Give back, word for word, every line from the top of the rows through the line holding "pyautogui.click(x=150, y=103)", including both ends.

::::::

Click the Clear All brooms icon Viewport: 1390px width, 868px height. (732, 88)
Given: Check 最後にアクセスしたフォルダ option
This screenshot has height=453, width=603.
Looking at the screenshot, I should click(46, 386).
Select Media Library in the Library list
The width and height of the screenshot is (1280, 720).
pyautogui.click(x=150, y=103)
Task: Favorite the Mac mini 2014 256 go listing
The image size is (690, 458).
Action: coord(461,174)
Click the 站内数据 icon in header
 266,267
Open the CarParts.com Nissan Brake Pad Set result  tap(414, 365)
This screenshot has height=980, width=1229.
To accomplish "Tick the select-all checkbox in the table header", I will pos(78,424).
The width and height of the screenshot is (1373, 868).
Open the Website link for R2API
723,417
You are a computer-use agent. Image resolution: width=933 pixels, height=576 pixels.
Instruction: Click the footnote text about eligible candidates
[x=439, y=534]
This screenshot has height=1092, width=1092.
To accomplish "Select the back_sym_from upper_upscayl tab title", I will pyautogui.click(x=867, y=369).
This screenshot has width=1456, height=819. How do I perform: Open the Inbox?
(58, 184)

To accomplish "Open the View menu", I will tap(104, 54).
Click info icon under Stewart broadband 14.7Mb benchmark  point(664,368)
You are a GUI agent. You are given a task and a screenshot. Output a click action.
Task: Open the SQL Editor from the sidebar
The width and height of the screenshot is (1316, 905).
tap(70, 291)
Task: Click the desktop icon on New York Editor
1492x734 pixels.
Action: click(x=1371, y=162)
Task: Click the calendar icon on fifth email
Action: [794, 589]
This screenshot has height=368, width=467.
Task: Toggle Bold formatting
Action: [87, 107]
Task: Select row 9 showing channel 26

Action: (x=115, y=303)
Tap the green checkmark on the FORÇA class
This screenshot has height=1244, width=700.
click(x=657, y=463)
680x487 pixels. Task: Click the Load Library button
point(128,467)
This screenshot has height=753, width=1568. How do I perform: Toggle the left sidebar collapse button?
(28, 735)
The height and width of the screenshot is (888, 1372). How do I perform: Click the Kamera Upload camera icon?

::::::

SOLUTION TO THIS EXERCISE —
Click the Clear All brooms icon Viewport: 1390px width, 868px height. (732, 88)
Given: Check 最後にアクセスしたフォルダ option
This screenshot has height=453, width=603.
Looking at the screenshot, I should click(46, 386).
Select Media Library in the Library list
The width and height of the screenshot is (1280, 720).
pyautogui.click(x=150, y=103)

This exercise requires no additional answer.